◆ TASK INSTRUCTIONS:
Working from the records below, repeat exactly the lines starting at the line that contains "Screen dimensions: 1041x578" and ending at the line that contains "You are a computer-use agent. 803x634 pixels.", inclusive.

*****

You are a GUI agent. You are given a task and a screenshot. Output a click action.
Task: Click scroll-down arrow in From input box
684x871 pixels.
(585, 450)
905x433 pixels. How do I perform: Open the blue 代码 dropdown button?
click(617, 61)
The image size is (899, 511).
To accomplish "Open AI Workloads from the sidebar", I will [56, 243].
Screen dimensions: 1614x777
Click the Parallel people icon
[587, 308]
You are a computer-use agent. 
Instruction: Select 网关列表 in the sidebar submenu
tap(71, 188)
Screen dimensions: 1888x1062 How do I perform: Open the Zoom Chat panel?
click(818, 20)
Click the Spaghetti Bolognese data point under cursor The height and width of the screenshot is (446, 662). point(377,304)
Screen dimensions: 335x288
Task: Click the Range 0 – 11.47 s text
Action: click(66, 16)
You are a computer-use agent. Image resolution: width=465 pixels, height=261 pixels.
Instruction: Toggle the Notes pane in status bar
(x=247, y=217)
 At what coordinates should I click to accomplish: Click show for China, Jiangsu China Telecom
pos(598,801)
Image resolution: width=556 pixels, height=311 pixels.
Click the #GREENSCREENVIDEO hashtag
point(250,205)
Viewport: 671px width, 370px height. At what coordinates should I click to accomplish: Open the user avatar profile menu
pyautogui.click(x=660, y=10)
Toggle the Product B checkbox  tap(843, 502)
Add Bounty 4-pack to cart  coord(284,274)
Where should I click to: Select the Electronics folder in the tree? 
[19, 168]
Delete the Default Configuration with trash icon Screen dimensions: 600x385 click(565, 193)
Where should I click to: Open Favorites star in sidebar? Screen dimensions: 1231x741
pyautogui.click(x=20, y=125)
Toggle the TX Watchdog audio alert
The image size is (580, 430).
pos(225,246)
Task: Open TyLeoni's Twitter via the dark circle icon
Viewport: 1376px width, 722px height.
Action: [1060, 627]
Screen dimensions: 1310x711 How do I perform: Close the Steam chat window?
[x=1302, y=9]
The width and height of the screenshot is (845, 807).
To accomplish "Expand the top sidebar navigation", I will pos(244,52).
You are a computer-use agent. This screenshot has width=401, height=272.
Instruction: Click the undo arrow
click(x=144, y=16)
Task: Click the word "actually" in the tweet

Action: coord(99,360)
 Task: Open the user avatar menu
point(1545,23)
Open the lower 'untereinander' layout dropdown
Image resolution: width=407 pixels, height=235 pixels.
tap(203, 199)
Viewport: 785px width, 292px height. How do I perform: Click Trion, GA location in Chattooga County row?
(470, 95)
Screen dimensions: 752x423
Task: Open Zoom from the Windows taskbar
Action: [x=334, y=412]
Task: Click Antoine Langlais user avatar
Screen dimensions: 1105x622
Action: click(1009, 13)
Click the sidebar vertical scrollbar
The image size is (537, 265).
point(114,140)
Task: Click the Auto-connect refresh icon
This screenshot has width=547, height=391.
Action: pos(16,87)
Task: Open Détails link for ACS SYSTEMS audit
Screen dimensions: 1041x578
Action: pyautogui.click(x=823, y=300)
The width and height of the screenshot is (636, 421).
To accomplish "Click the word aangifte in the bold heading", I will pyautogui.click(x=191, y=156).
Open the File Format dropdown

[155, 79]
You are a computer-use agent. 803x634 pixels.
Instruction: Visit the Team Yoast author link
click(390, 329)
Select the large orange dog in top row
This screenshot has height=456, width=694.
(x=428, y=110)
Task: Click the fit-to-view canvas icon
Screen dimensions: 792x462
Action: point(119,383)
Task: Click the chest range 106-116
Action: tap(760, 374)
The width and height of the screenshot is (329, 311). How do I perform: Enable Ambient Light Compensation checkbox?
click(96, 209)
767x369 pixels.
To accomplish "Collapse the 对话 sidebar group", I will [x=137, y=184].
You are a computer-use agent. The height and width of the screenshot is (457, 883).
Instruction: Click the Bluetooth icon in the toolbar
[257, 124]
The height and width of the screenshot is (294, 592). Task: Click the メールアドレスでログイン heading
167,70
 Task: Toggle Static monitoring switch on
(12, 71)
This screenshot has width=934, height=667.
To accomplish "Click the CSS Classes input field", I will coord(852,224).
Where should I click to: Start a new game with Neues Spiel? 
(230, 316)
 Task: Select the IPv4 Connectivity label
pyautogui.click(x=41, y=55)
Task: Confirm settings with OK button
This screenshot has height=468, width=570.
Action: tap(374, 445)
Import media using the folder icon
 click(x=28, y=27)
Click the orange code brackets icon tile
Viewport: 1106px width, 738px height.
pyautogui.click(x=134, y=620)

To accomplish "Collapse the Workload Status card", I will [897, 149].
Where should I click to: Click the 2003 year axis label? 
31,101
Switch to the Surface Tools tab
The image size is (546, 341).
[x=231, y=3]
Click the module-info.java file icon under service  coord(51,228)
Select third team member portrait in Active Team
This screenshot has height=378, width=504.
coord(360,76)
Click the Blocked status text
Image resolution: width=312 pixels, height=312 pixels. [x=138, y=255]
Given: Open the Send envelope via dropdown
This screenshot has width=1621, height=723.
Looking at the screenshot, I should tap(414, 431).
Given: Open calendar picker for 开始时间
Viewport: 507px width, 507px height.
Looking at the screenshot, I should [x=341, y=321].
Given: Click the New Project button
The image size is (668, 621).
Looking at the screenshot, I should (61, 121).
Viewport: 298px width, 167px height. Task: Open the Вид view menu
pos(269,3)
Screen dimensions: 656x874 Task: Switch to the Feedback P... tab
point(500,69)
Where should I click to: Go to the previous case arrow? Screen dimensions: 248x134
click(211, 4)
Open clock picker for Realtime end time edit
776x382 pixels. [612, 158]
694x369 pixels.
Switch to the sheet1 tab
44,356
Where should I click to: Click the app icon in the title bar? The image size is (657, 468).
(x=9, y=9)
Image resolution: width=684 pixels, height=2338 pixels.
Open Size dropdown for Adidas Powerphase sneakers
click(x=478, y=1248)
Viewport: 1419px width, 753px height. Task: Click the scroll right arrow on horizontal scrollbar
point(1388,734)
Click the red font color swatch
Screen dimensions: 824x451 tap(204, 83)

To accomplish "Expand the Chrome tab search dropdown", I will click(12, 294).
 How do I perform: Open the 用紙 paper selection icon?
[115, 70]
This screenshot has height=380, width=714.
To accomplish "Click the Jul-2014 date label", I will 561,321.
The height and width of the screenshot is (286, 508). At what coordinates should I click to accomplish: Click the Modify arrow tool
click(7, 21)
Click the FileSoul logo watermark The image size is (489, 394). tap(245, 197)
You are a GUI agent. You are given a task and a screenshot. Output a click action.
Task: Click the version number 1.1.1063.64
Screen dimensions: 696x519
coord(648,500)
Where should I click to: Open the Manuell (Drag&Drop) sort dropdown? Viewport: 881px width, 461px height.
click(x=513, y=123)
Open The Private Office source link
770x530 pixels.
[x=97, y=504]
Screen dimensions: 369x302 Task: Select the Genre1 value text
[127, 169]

*****

◆ ANSWER AREA:
Screen dimensions: 1041x578
Action: pyautogui.click(x=823, y=300)
The width and height of the screenshot is (636, 421).
To accomplish "Click the word aangifte in the bold heading", I will pyautogui.click(x=191, y=156).
Open the File Format dropdown

[155, 79]
You are a computer-use agent. 803x634 pixels.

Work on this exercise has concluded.